背景
BIM設計ツールの市場では、複数プラットフォーム間のデータ流通が課題となっています。特に、ArchicadはGraphisoftの主力BIMソフトとしてヨーロッパを中心に高いシェアを持ち、一方Autodesk Formaはデジタルツイン・都市・サイト計画向けのクラウドプラットフォームとして急速に拡大しています。これまで両社のツール間でプロジェクトデータを共有する場合、DWGやIFCといった中間形式をエクスポートして手作業で読み込む必要があり、データ整合性の維持やワークフローの効率化が課題でした。Graphisoftはこうした運用負荷を軽減し、Formaを採用するプロジェクトへの設計者の参加をシームレス化する必要に応えるべく、この統合機能を開発しました。
内容
Archicad 29.2.0アップデートで提供される「Autodesk Forma Connection」は、Archicad内に組み込まれた新しいパレット機能です。このパレットにより、設計者はArchicadを離れることなく、2つの主要なワークフローを実現できます。
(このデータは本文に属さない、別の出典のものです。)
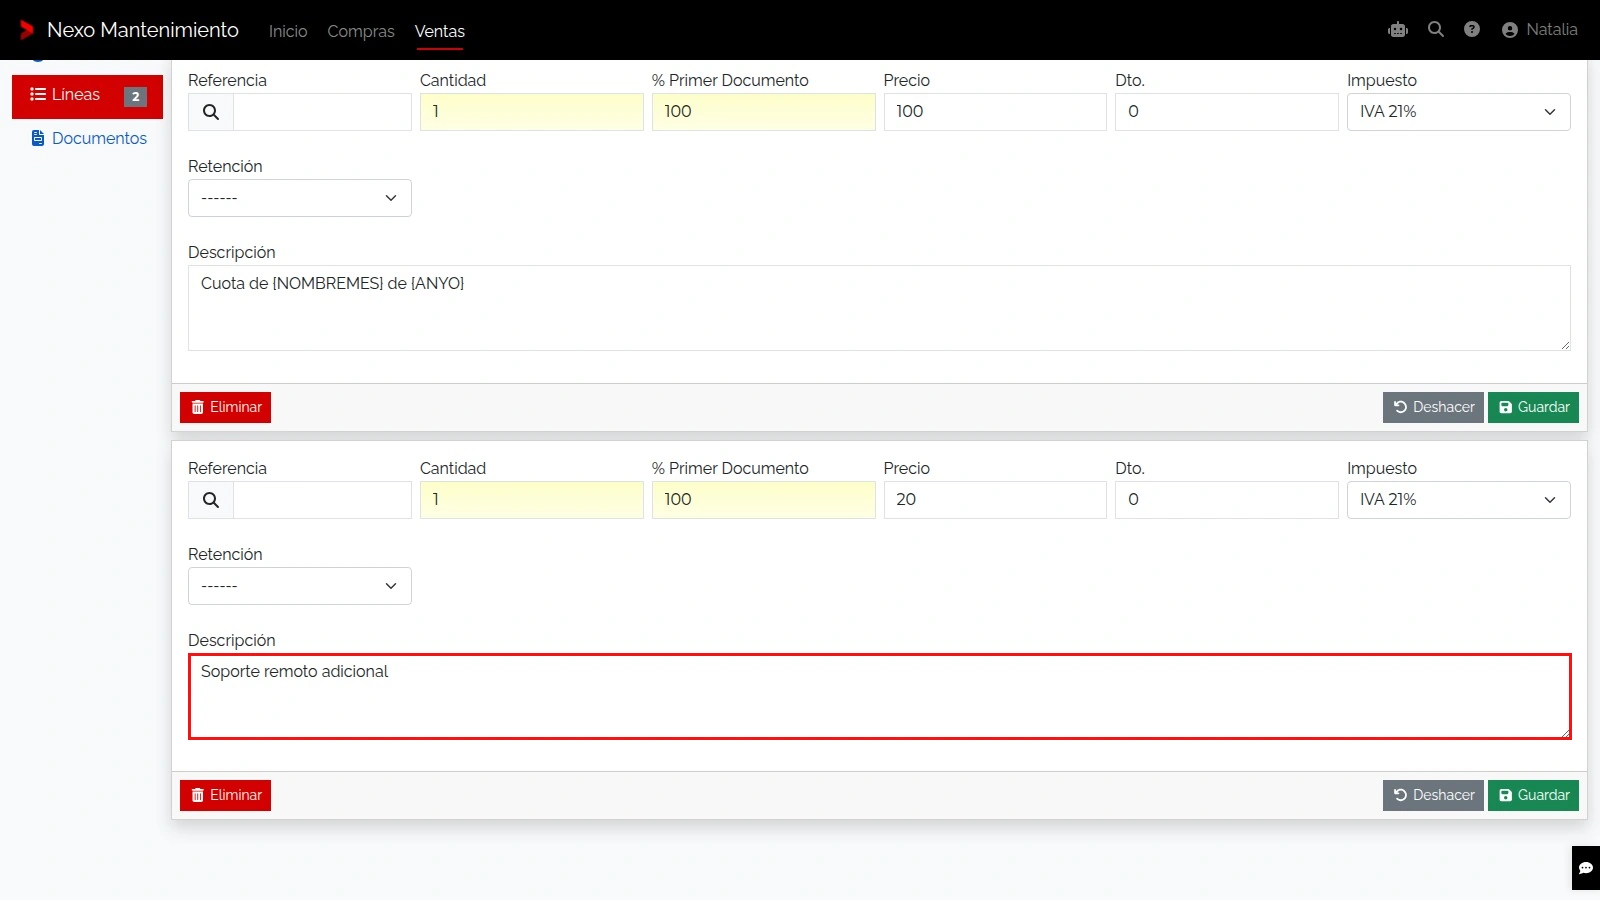Focus the Precio field showing 20
This screenshot has width=1600, height=900.
click(995, 500)
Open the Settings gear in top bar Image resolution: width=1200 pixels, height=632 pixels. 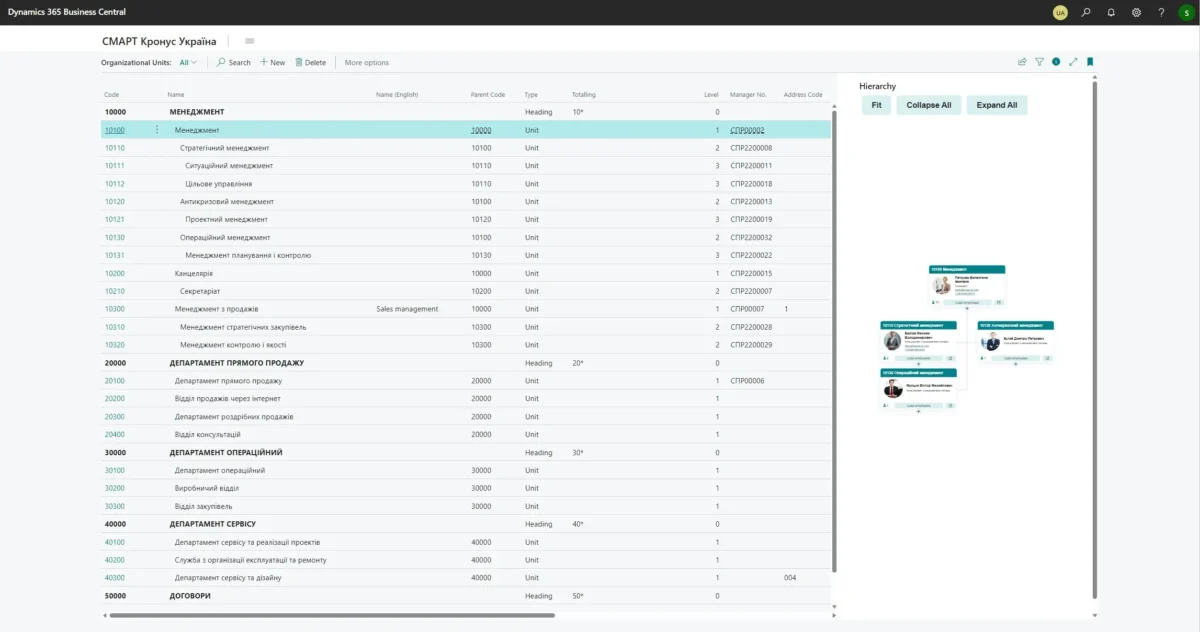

第一に、ArchicadのBIMモデルおよび3Dビューを「Forma Data Exchange」形式のままアップロードできます。第二に、発行セット(Sheet Set)として定義された複数のドキュメント(DWG、IFC、PDF、RVTファイルなど)を一括でFormaへ送信することができます。これにより、データはAutodesk Forma Data Managementに直接蓄積され、Forma上でのプロジェクト管理・分析に即座に活用可能となります。機能の提供はWindows環境に限定されており(Autodesk SDKの技術的制約に基づく)、Archicad 29.2.0と今後のバージョン30に含まれる予定です。利用にはArchicad Collaborate Plan ライセンス、または教育向け・試用版のCollaborateライセンスが必須であり、有効なAutodesk Formaアカウントも必要です。
技術的ポイント
この統合機能の技術的価値は、データ交換プロセスの自動化にあります。従来のエクスポート→ファイル管理→インポート型のワークフローでは、各ステップでモデルの属性情報が欠落したり、幾何学的ズレが生じたりするリスクがありました。Forma Connectionは、Archicad内部のBIMモデル表現を直接Formaデータベースに送信する「ネイティブ接続」に近い仕組みを実現しており、IFCなどの標準フォーマットを経由する場合よりもデータロスが最小化されます。また、発行セット機能により、複数ドキュメントの「同時アップロード」が可能になることで、プロジェクト内の設計・施工ドキュメント管理の一貫性が向上します。ArchicadとFormaはいずれもGraphisoft傘下またはAutodesk傘下の製品で、両社は相互連携を強化する方針を明示しており、この統合はそうした大手ベンダー戦略の一環です。
業界への影響
この統合機能は、グローバルなAEC業界のワークフロー標準化を加速させます。特に欧州・オーストラリア・北米の大手設計事務所やゼネコンでは、Formaを活用したサイト計画・3D都市モデル・デジタルツイン案件が増加しており、Archicadユーザーがそうしたプロジェクトに参画する機会が高まっています。Forma Connectionの登場により、「ArchicadでBIMモデルを作成し、Formaで都市・地域スケールの計画データと統合する」という新しいプロジェクトパターンが実現可能になります。これは、従来のRevit中心のAutodesk生態系に対抗するGraphisoftの戦略的な動きであり、BIM市場での競争環境を変える可能性があります。一方、Formaプラットフォーム側も対応設計ツールを増やすことで、エコシステムの利便性が向上し、採用障壁が低下することが期待されます。